[Entries drawn from a collection]
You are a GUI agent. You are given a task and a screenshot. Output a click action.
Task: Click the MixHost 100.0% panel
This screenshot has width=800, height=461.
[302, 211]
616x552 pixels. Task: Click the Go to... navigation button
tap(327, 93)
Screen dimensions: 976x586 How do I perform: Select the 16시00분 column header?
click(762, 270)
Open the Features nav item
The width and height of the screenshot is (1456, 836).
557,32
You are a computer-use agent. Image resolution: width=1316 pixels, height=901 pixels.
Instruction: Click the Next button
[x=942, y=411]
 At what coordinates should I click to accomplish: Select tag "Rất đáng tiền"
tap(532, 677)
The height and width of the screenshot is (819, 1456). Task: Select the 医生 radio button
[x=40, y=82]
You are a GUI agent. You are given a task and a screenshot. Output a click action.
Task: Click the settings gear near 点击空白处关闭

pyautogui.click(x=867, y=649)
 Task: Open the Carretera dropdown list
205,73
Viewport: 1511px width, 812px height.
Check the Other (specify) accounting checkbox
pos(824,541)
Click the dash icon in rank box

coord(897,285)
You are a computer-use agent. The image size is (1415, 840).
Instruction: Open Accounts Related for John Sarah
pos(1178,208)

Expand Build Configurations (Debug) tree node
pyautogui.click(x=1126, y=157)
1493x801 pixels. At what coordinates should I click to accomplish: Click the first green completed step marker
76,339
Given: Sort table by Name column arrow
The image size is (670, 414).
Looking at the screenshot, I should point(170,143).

#### [WHAT YOU ARE ASKED TO DO]
Please copy out all of the records above word for word, keeping every line as it appears.

#### [COMPLETED EXERCISE]
You are a GUI agent. You are given a task and a screenshot. Output a click action.
Task: Click the MixHost 100.0% panel
This screenshot has width=800, height=461.
[302, 211]
616x552 pixels. Task: Click the Go to... navigation button
tap(327, 93)
Screen dimensions: 976x586 How do I perform: Select the 16시00분 column header?
click(762, 270)
Open the Features nav item
The width and height of the screenshot is (1456, 836).
557,32
You are a computer-use agent. Image resolution: width=1316 pixels, height=901 pixels.
Instruction: Click the Next button
[x=942, y=411]
 At what coordinates should I click to accomplish: Select tag "Rất đáng tiền"
tap(532, 677)
The height and width of the screenshot is (819, 1456). Task: Select the 医生 radio button
[x=40, y=82]
You are a GUI agent. You are given a task and a screenshot. Output a click action.
Task: Click the settings gear near 点击空白处关闭

pyautogui.click(x=867, y=649)
 Task: Open the Carretera dropdown list
205,73
Viewport: 1511px width, 812px height.
Check the Other (specify) accounting checkbox
pos(824,541)
Click the dash icon in rank box

coord(897,285)
You are a computer-use agent. The image size is (1415, 840).
Instruction: Open Accounts Related for John Sarah
pos(1178,208)

Expand Build Configurations (Debug) tree node
pyautogui.click(x=1126, y=157)
1493x801 pixels. At what coordinates should I click to accomplish: Click the first green completed step marker
76,339
Given: Sort table by Name column arrow
The image size is (670, 414).
Looking at the screenshot, I should point(170,143).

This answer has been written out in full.